Avril Haines, the director of national intelligence, warned American companies of the risks of Beijing’s forced transfer of technology “to bolster its domestic capabilities.”

“China has laws that allow them to … basically force these companies to provide information that can help expand their intellectual property and ultimately boost their own competitiveness in this space,” she said at the same hearing. “And they have also obtained information from our companies even outside of China and from Western companies through espionage and other means, and that in and of itself is a problem.”

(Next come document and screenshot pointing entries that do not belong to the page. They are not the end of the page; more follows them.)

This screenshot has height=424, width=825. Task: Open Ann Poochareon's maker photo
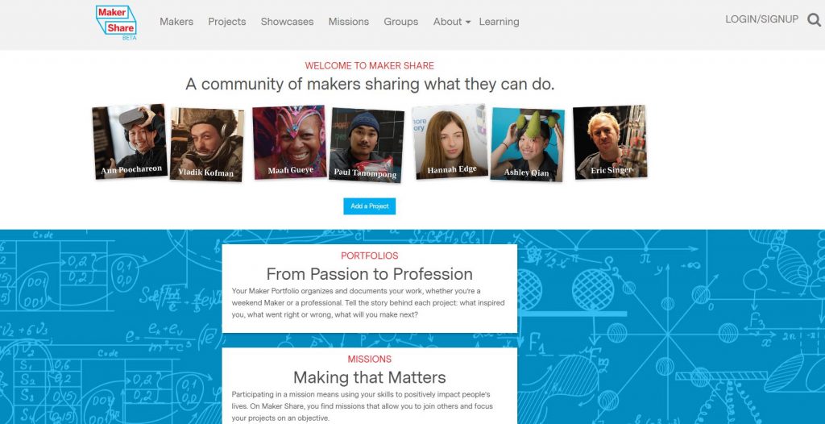(x=130, y=142)
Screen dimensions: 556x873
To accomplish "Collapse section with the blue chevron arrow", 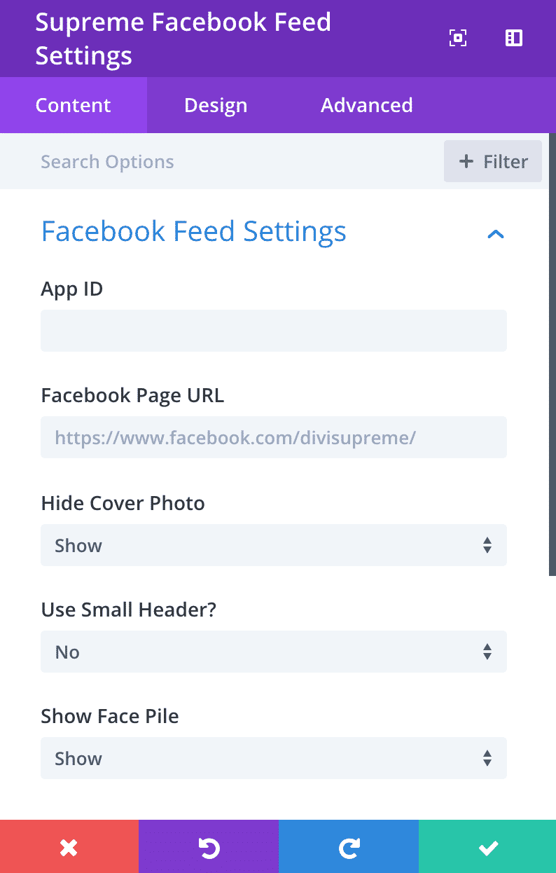I will [x=496, y=233].
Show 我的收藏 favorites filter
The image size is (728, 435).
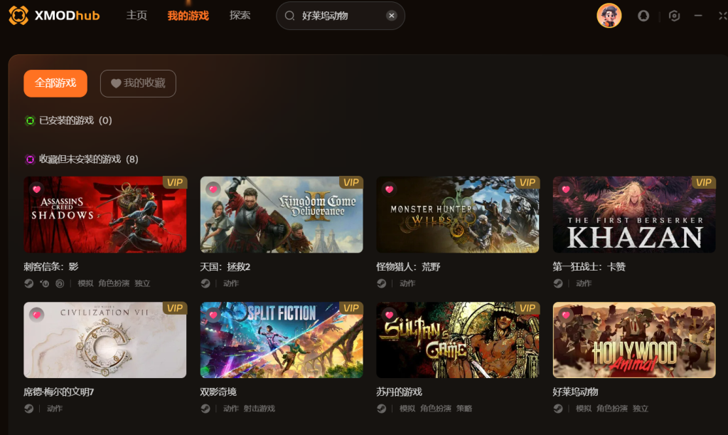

“The American idea of ​​separating defense and economy – this is not the same as in the PRC. They’re connected in their heads,” said Blake Herzinger, a nonresident collaborator at the American Enterprise Institute. “If you have an opponent who isn’t watching that kind of air gap, then his vision is the one that’s true.”

“A lot of countries keep this air gap because it’s a very fast race to the bottom when superpowers hack each other’s national champions and key industries,” Herzinger said news week. “It’s a very dangerous path and it’s unfortunate.”

Obama-era officials now working under President Joe Biden will no doubt remember Xi’s short-lived promise to honor tacit red lines. The U.S. government made an effort earlier this month to put the U.S. on a more proactive stance with the release of a national cyber strategy that, with government help, is shifting responsibility for cybersecurity from end-users to the private sector.

Under the new guidelines to curb ransomware and other cybercrimes, proposed rules include industry-wide cybersecurity standards, more secure computer systems, and screening of cloud service customers.

“Traditionally, governments have dealt with cyber espionage by building closed networks for their high end, national security, defense, intelligence and sensitive government communications. That’s getting harder and harder to defend because there are so many plug-in points,” said Mark Watson, Washington, DC office chief of the Australian Strategic Policy Institute

Western governments are now imposing “direct obligations, responsibilities and penalties for failure to protect” on the private sector, he said news week. “That’s the risk that governments are wrestling with, they feel they can’t leave it to the private sector and they can’t even leave it to the private sector to take advice. Now we don’t just need carrots, we need sticks.”